When it comes to the end of the year, Italians do stress. But not in the way Americans do. Italians have this thing about finishing all the stuff they’ve been procrastinating on throughout the year by the self-imposed deadline followed by at least two weeks of vacation.
Electricians, business people, artisans, and maybe even writers, just have to clean the slate before they partake in the collective carb-coma of days of Mamma’s pasta and Panettone.
This year Italians are also stressing about paying their heating bills in this war-price era. But they don’t stress about the holiday itself: what gifts to get, what to cook, and certainly not what wine to serve or bring to a holiday dinner.
When it comes to the festivities, choices are simplified. Italians eat local traditional dishes and drink the local wines. (As with Italian grammar there are always exceptions). At Christmas they break out the good stuff – a bottle of an aged Riserva (or in the case of Verona Amarone, and its sweet forefather Recioto).
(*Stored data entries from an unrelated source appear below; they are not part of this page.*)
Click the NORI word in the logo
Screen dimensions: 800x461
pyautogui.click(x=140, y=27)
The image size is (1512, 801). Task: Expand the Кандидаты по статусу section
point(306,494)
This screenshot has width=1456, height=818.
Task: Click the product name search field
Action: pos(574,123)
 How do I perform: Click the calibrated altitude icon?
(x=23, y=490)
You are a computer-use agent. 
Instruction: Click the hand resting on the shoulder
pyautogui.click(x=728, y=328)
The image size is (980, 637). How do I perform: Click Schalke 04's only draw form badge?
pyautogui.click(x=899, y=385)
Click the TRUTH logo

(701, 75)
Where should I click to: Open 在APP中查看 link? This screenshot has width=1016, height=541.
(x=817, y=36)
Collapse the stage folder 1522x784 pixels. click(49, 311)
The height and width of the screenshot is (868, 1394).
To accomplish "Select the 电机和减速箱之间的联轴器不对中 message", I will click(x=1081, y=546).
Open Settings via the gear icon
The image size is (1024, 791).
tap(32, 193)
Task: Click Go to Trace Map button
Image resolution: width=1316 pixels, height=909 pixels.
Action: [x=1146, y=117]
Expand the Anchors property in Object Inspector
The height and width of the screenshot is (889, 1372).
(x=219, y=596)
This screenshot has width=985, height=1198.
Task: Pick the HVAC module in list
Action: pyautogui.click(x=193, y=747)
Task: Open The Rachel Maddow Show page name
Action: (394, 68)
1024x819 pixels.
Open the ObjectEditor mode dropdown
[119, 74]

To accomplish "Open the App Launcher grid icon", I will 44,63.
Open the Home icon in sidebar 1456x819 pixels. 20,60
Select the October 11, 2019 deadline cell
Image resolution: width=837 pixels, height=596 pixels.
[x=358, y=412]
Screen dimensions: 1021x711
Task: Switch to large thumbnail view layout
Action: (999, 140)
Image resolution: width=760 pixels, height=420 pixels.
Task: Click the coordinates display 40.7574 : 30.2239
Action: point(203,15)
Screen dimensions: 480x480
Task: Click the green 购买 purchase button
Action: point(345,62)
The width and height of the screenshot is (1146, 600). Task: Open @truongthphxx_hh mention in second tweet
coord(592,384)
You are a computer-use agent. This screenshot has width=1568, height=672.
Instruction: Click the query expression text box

Of course they drink bubbles – spumante, prosecco, Lambrusco, etc., and those who can afford it drink Italy’s most universally beloved wine: Champagne.
This week my wife and I are travelling to New York for family gatherings, and I can sense already that in the first post-Covid season, Holiday Stress (New York style) is back!
Thus the urgent calls from Mom and Sis about what wines to get for Christmas dinner.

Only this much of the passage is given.